--- Begin Data for the task ---

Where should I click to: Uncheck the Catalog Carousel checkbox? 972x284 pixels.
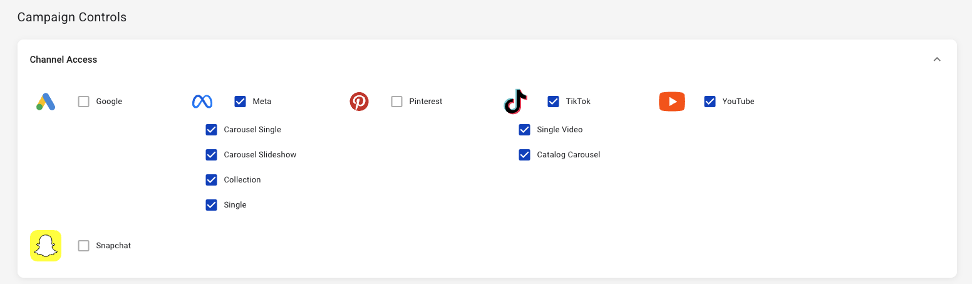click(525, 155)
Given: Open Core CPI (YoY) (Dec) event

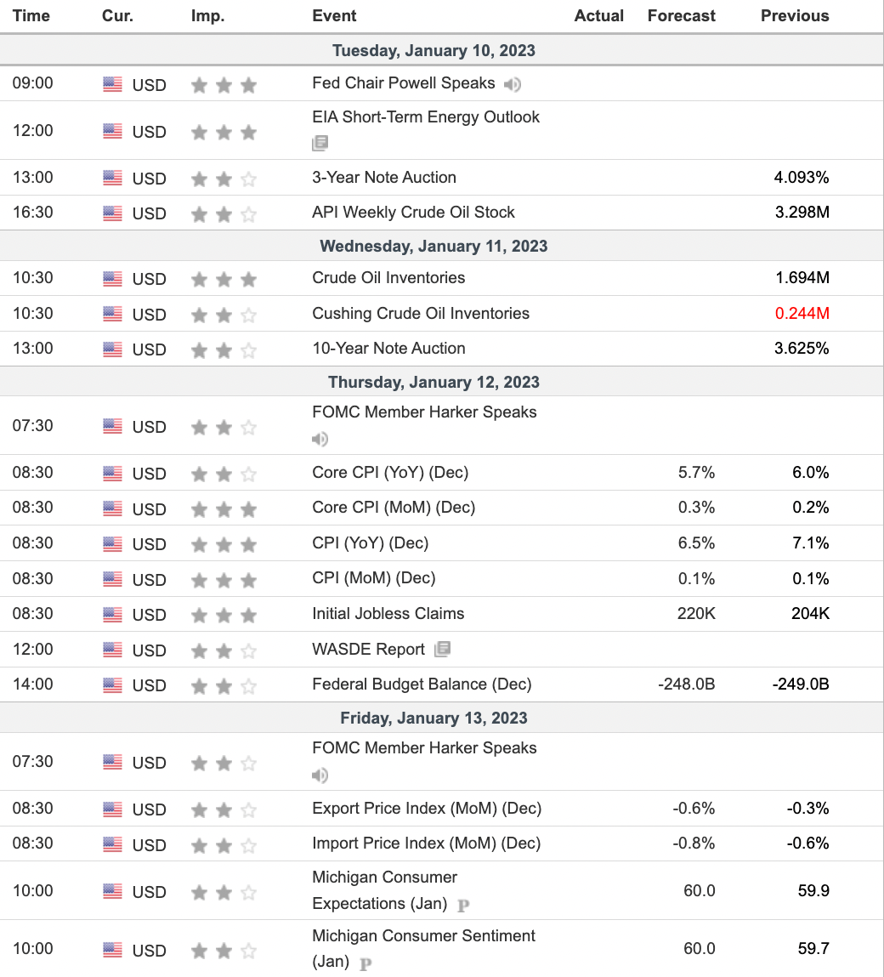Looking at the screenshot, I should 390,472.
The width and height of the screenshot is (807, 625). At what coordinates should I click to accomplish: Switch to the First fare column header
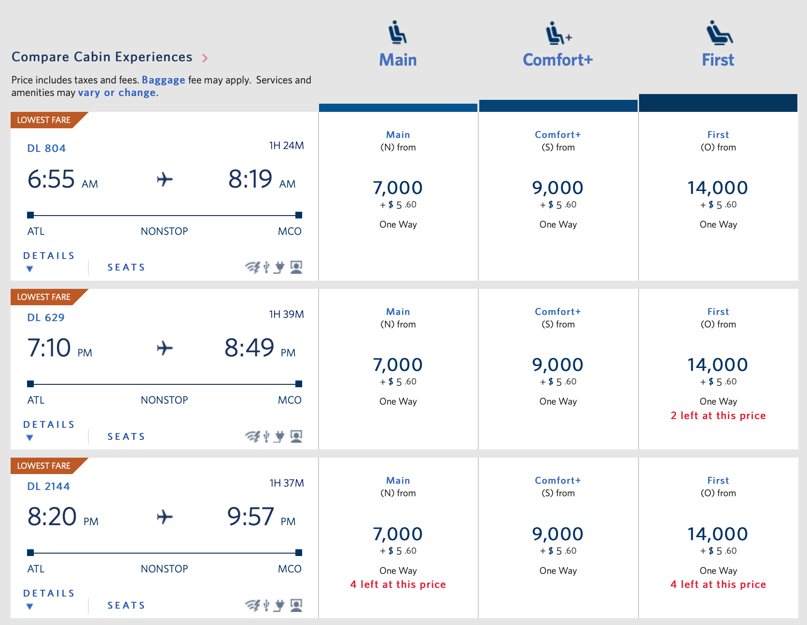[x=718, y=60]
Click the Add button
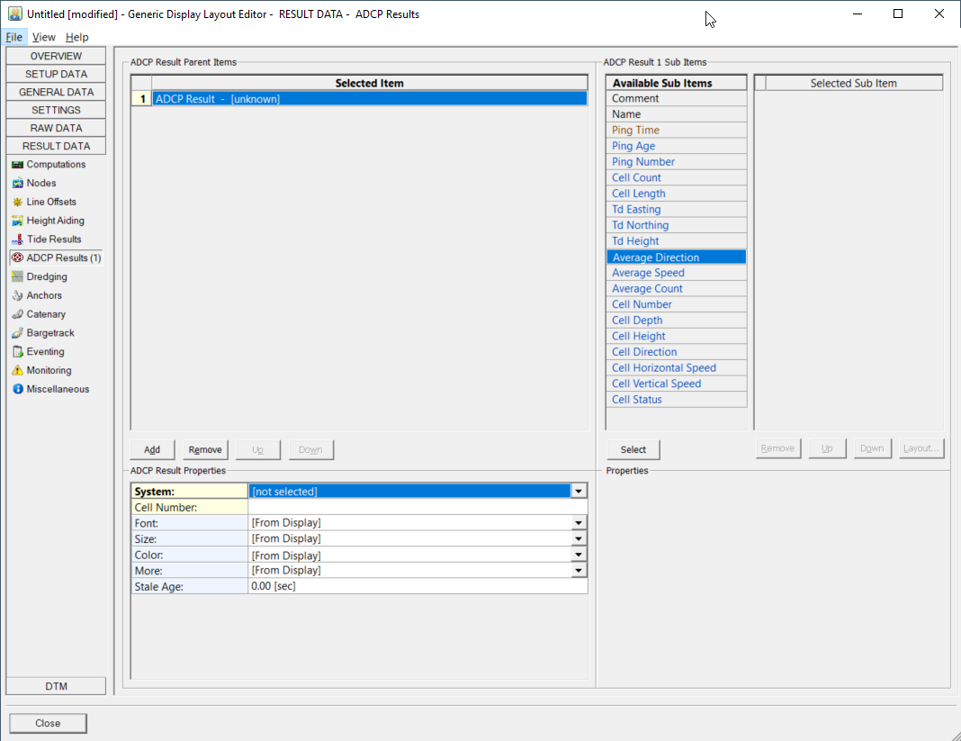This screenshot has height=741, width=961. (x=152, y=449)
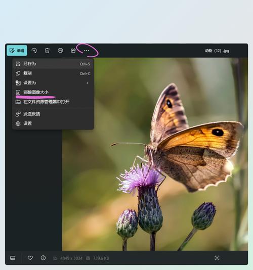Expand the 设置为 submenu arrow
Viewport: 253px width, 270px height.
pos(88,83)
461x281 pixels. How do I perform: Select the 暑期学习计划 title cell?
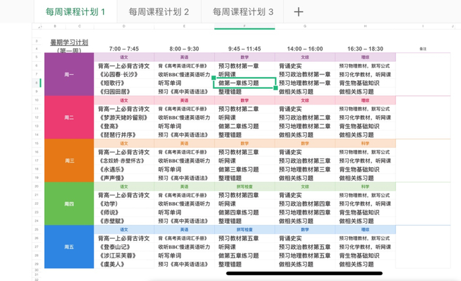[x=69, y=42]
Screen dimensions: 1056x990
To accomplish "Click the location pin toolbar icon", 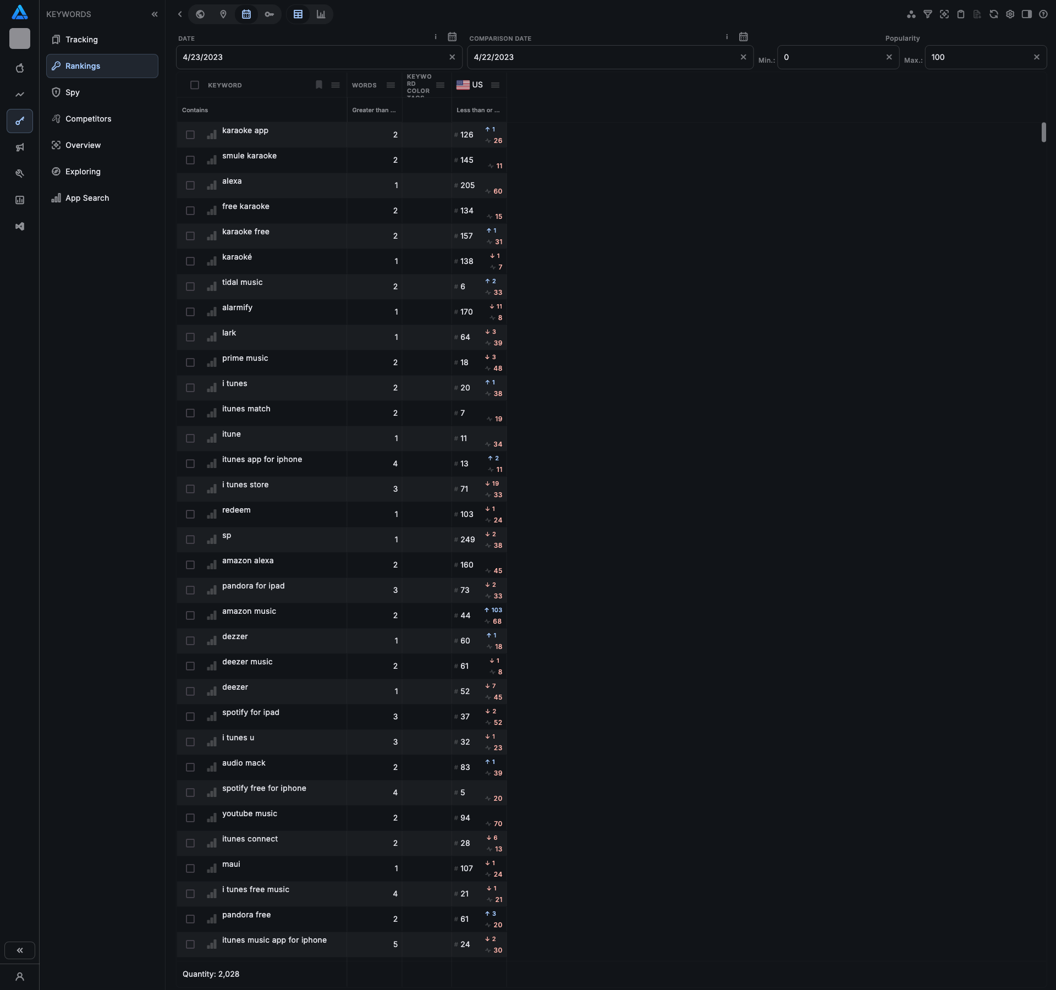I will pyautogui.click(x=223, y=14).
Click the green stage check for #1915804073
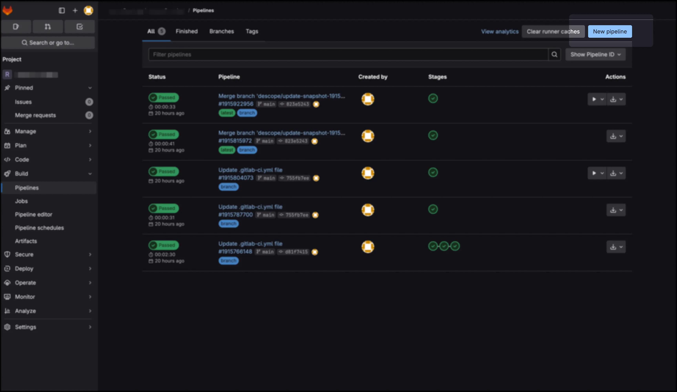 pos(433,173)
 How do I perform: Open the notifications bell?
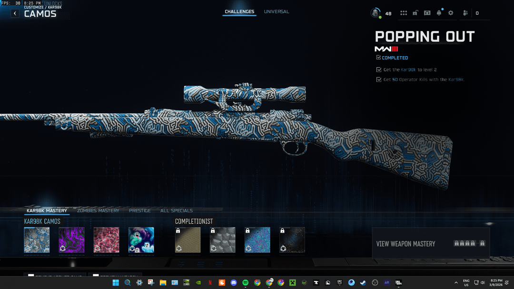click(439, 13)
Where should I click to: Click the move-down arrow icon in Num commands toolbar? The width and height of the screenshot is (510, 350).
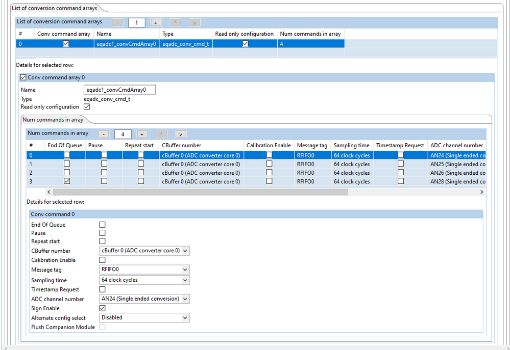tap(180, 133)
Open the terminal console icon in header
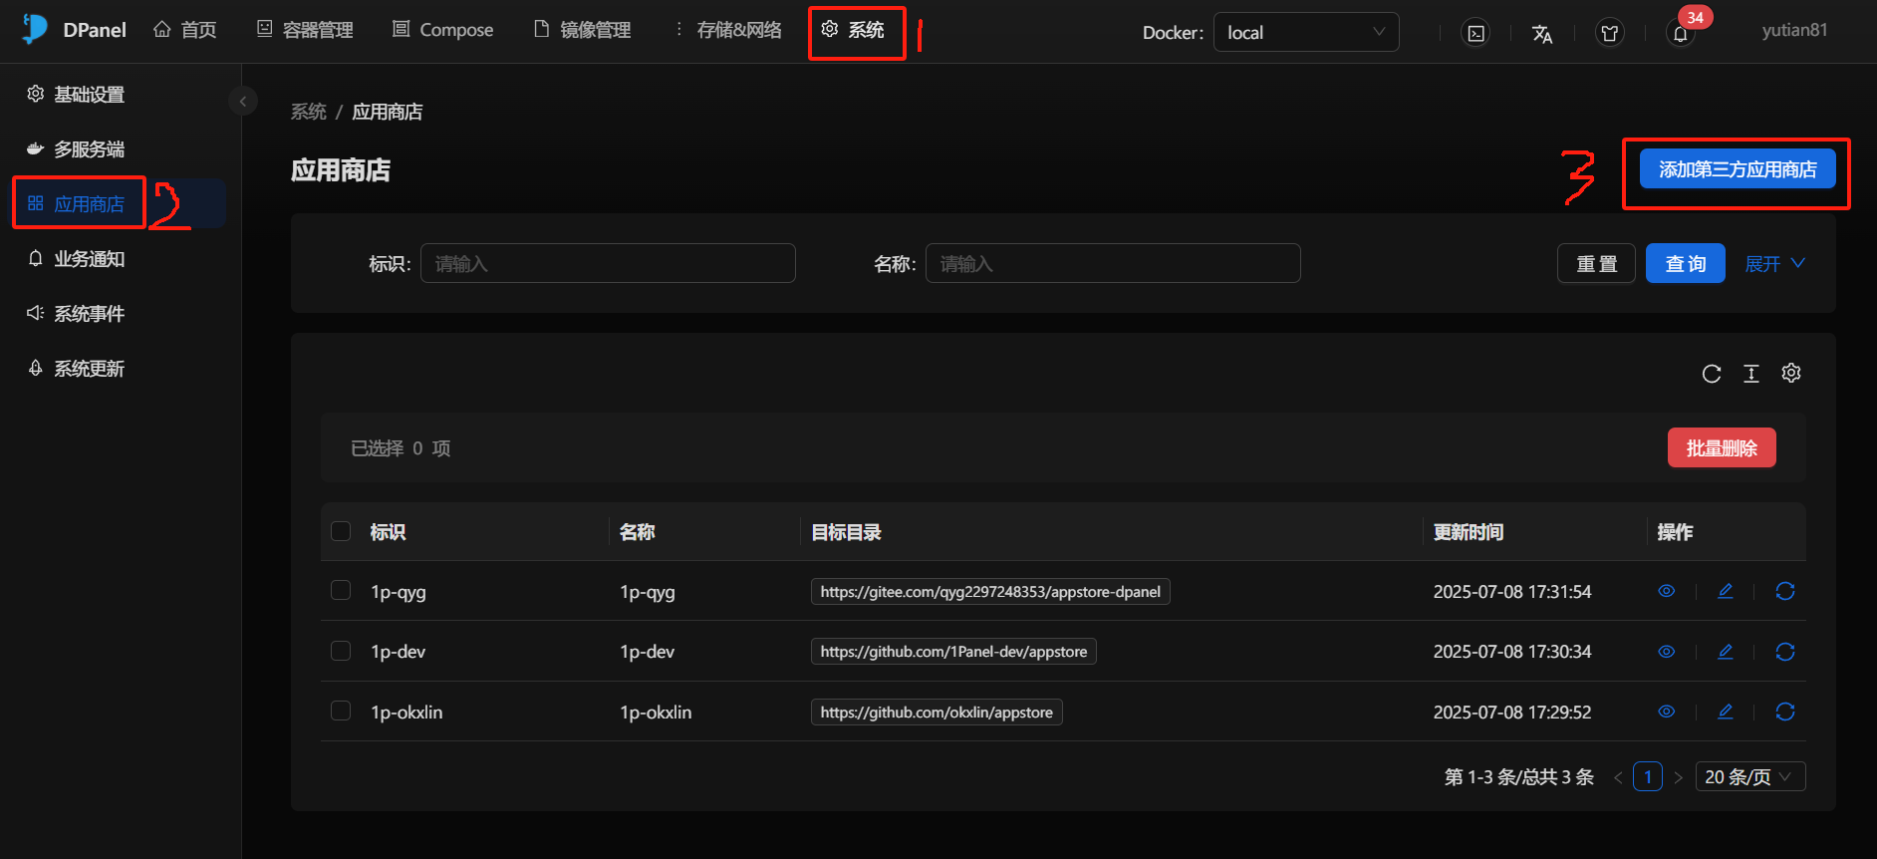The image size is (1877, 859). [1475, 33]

--- End Data for the task ---

* **Work to do**: Give the material as a two-column CSV with the headers instruction and response. Begin at the start of the material and stop after the line that contains "[x=718, y=60]". Each row should pair one instruction with its answer, with every field in quotation marks and line breaks turned into spaces. Leave the pictures out.

* **Written response**:
instruction,response
"Where should I click to: Uncheck the Catalog Carousel checkbox? 972x284 pixels.","click(525, 155)"
"Given: Open Core CPI (YoY) (Dec) event","Looking at the screenshot, I should 390,472."
"The width and height of the screenshot is (807, 625). At what coordinates should I click to accomplish: Switch to the First fare column header","[x=718, y=60]"